Philippines to emerge as ASEAN growth leader in 2025

The Philippine economy may zoom to its fastest pace since 2018 and lead the Southeast Asian region in growth next year, financial services provider Unicapital Group said in a report by Philippine Star.

In a report, Unicapital said gross domestic product (GDP) growth could hit 6.3 percent next year, making the Philippines one of the fastest-growing economies in Asia Pacific.

“We are confident that there are opportunities for the Philippines despite the risks. We have seen similar circumstances in the past but with the government stepping up to ensure measures are in place to boost the equity market, everything will fall into place and yield positive results,” Unicapital Group president and CEO Jaime Martirez said.

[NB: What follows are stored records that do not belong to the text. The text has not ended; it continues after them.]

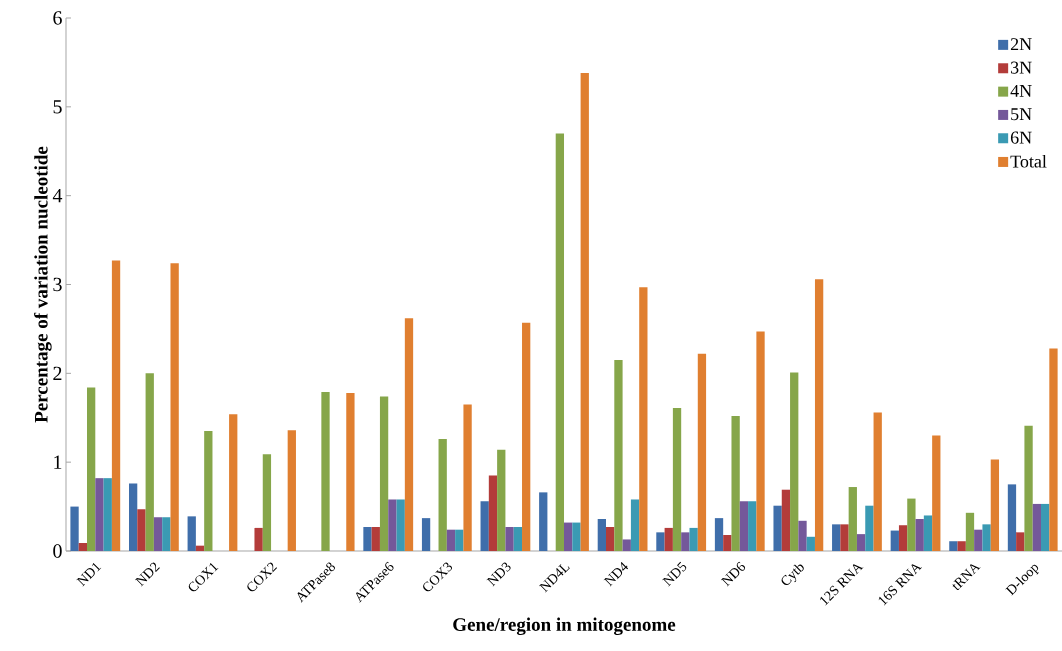  I want to click on y-tick-label: 1, so click(58, 462).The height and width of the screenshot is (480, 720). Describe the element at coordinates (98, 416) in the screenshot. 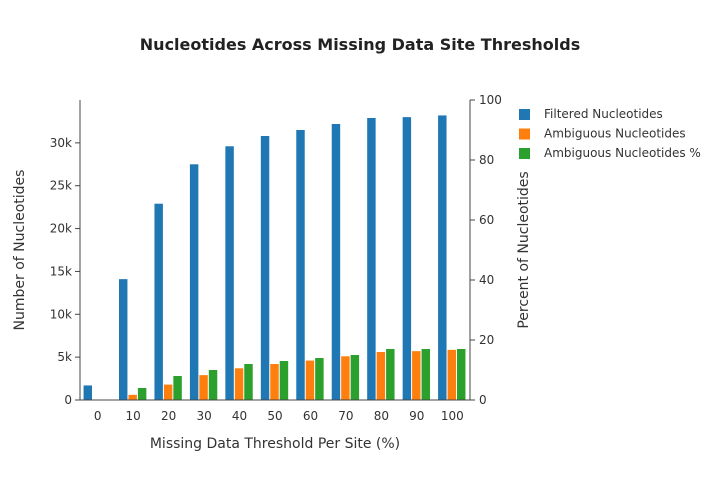

I see `x-tick-label: 0` at that location. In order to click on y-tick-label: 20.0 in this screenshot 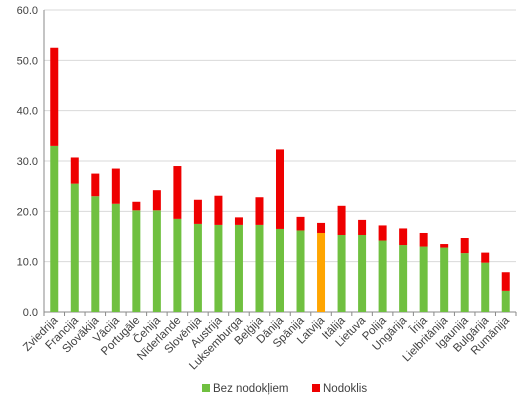, I will do `click(28, 212)`.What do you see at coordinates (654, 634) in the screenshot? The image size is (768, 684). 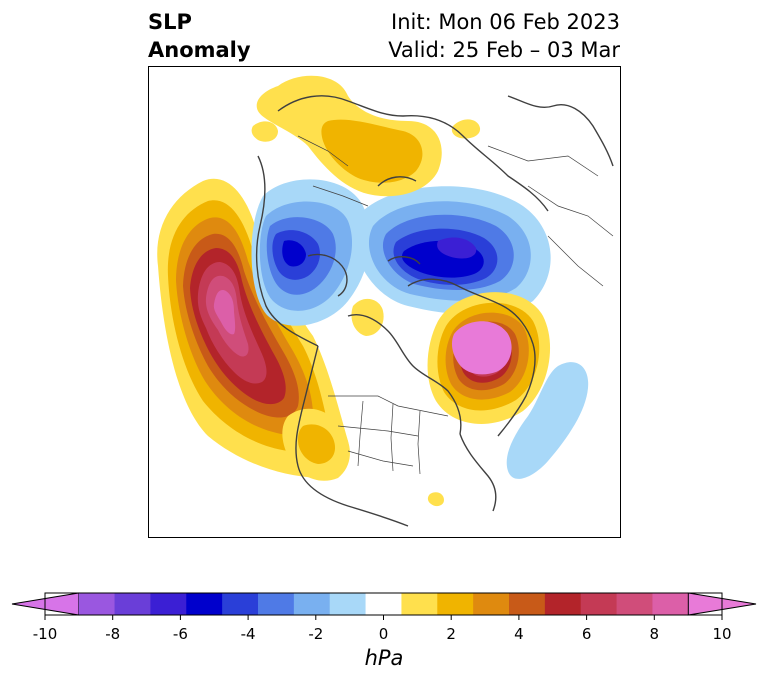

Among the new laws seen improving the overall financial incentives and providing a positive boost to the Philippine equity market is the recently signed Corporate Recovery and Tax Incentives for Enterprises to Maximize Opportunities for Reinvigorating Economy (CREATE MORE), which is an amendment to the CREATE Act, in a bid to offer a globally competitive tax regime.

Unicapital said the law’s incentives, including tax reductions and increased foreign ownership limits, would likely drive both domestic and foreign capital inflows, particularly into sectors poised for growth.

“The government’s signing of the CREATE MORE law is timely in further institutionalizing actions that will enhance corporate profitability,” Martirez said.

Meanwhile, Unicapital is putting its house call on inflation at 3.1 percent, driven by expectations of lower global oil prices.

Unicapital said that the CREATE MORE law also has a provision to cut corporate income tax rate to 20 percent from 25 percent, while export-oriented consumer companies are positioned to gain from VAT zero-rating on local purchases and essential services.

It said the reduction in tax burden would create more allowance for companies to open more jobs and fuel economic activities.

“Lower inflation and an increase in the employment rate will ultimately lead to growth in household spending, which is a key growth driver for consumer companies,” it said.

Unicapital also sees a bottom-up index target of 8,000 for the Philippine Stock Exchange index. This implies a 14 percent year-on-year gain from the estimated 7,000 level by the end of 2024.

According to Unicapital, further policy rate easing is expected to boost corporate earnings through a lower cost of capital and increased consumer spending.

“This is supported by the anticipated further reduction in policy rates by the BSP. However there are downside risks to this including prolonged elevated interest rates and escalation of geopolitical tensions that disrupt the trade supply,” it said.